The chicks’ first few days at home with us have been a bit of a rollercoaster.
Yes they’re soooo cute + fluffy but I can confirm that raising these babies is definitely not all sunshine + rainbows. It’s been a struggle, and in just four days, with two very sudden deaths I’ve honestly been a bit emotionally drained.
I’ve obsessed over every environmental aspect in my control - I honestly don’t think there’s anything else I could have done, but I think that’s the worst part. I wish I could have saved them, but these things just happen sometimes.

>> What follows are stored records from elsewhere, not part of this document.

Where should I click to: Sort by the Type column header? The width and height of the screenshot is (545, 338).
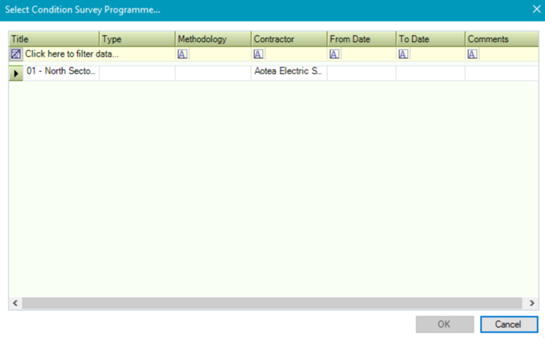pyautogui.click(x=137, y=39)
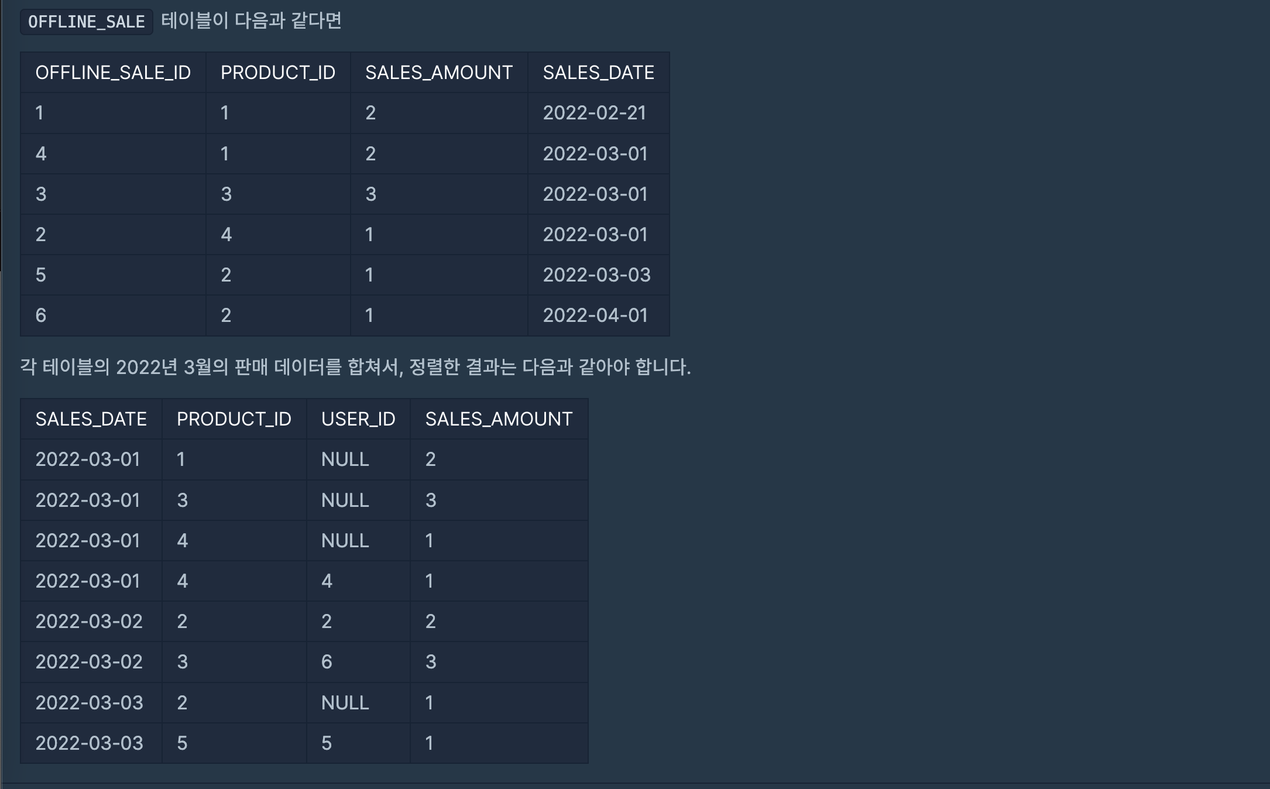Click PRODUCT_ID header in the OFFLINE_SALE table
The image size is (1270, 789).
(x=277, y=73)
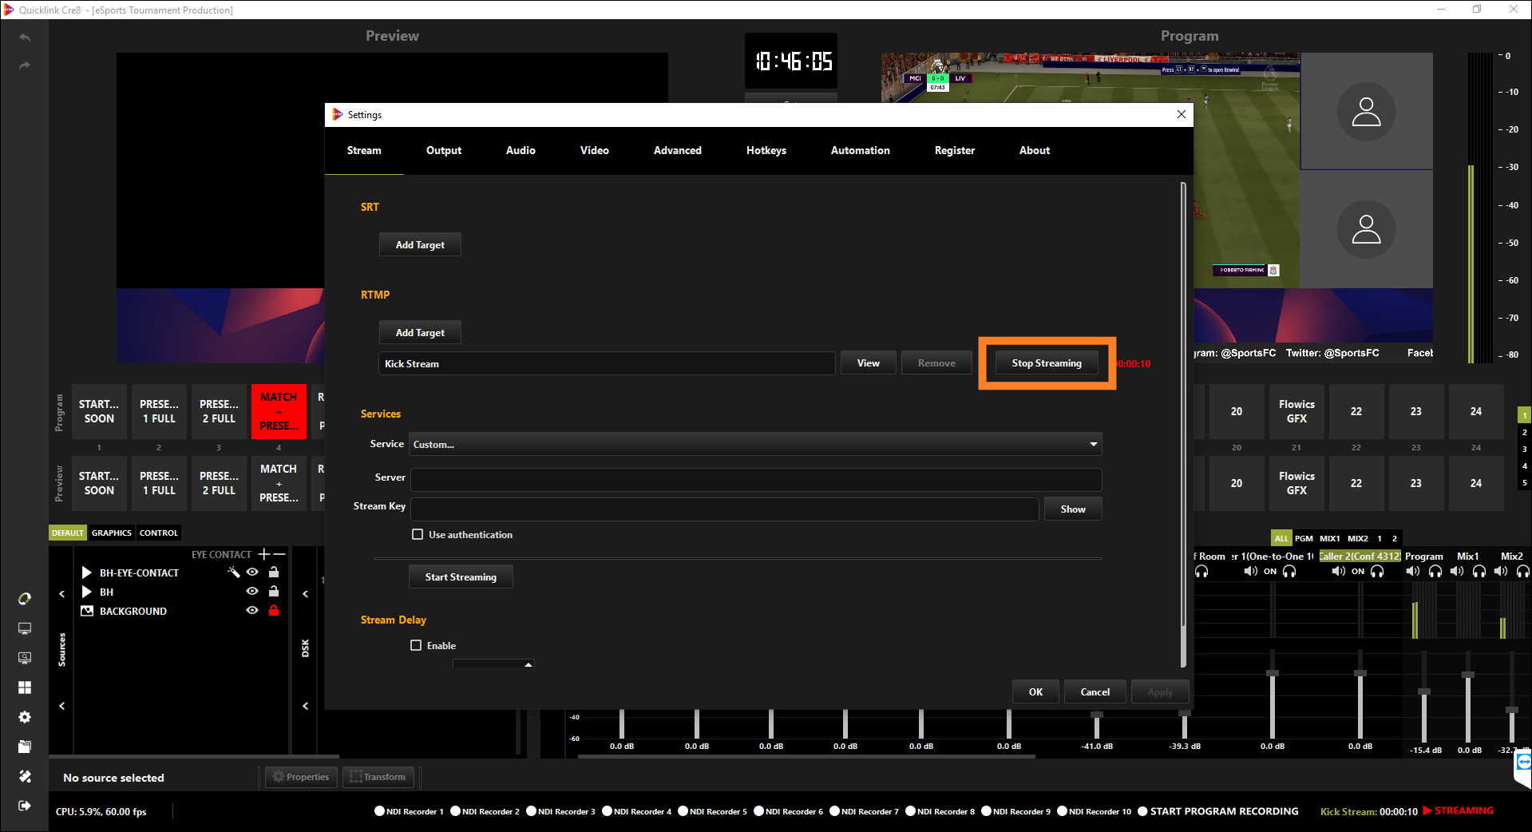
Task: Enable the Use authentication checkbox
Action: pos(418,534)
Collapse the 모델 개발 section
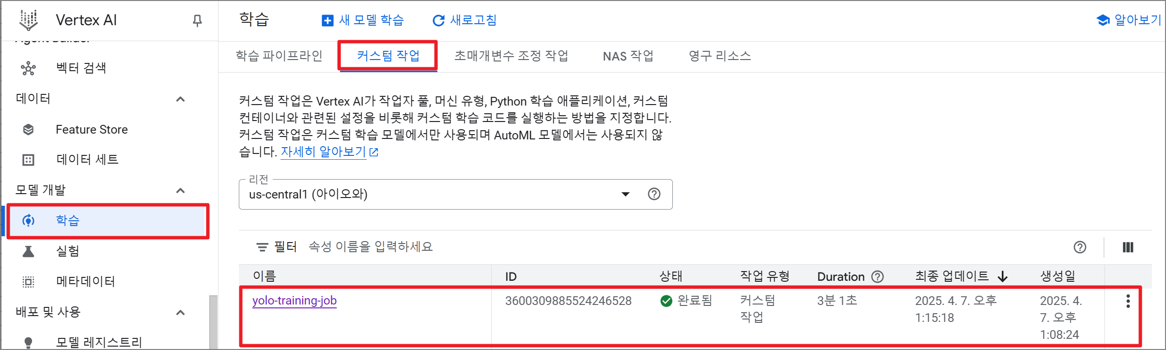The height and width of the screenshot is (350, 1166). point(180,190)
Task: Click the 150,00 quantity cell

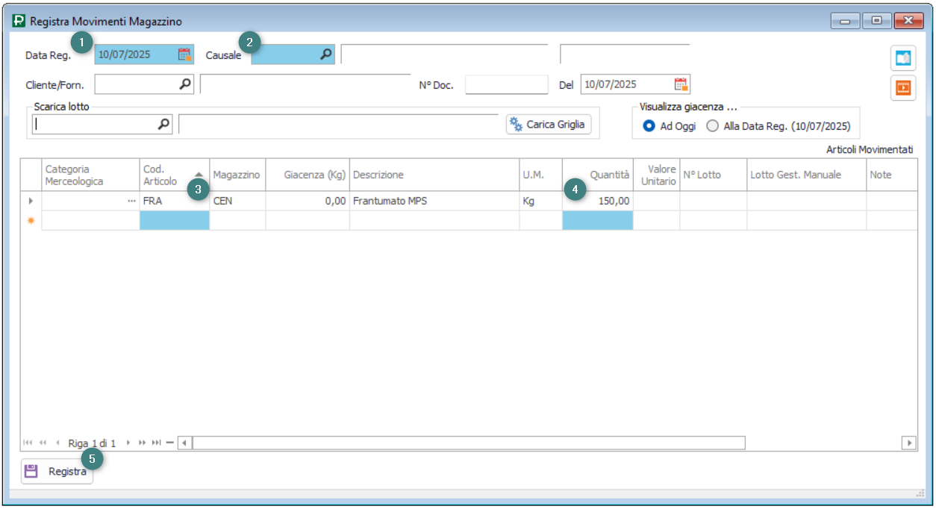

I know a lot of people would tell me to toughen up - if I can’t handle a chick dying then how am I gonna handle sending our cattle to the butcher. I resent that. Big or small, an animal life is a life. A soul. They all matter to me, and just because I care doesn’t make me any less capable of a farmer. I am aware that it is often normal to lose a few chicks in the early weeks, but it doesn’t make it any easier. Death is still death.
“Don’t get attached”.
I will love and respect every single living thing that we ever bring onto this farm, regardless if it is destined for our freezer. I thoroughly understand the process, and I acknowledge that it is going to be hard for me, but I’d rather be educated + hurt through every step of the way than be ignorant about where my food is coming from, which is how I have been for so long. Every animal deserves to be treated with kindness + compassion, even if their ultimate purpose on the farm is to feed someone’s family.
I know so many of you see things the same way as I do, as I received so many kind, empathetic replies to my stories yesterday - and I am so grateful to know y’all. Staying hopeful that the rest of my sweet babes make it through these early fragile weeks!